*** Begin section ***
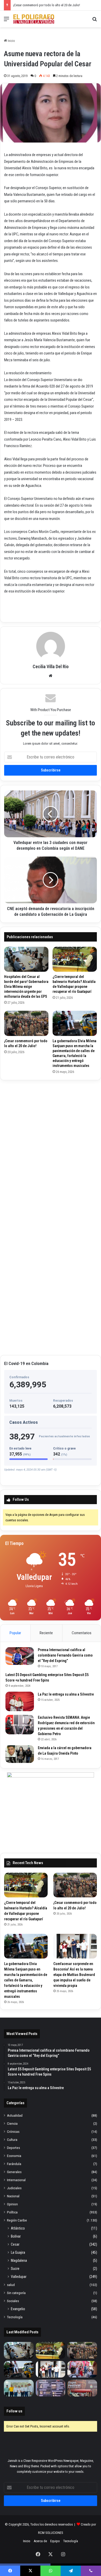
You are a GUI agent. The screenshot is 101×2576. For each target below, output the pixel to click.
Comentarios (81, 1633)
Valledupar (18, 2277)
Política (12, 2212)
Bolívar (16, 2236)
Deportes (13, 2148)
*** End section ***
Reproduce the data above in full, exactly as it is, with the pictures left out.

You are a GUI agent. The screenshot is 101×2576. For each target below, output the pixel to click.
Comentarios (81, 1633)
Valledupar (18, 2277)
Política (12, 2212)
Bolívar (16, 2236)
Deportes (13, 2148)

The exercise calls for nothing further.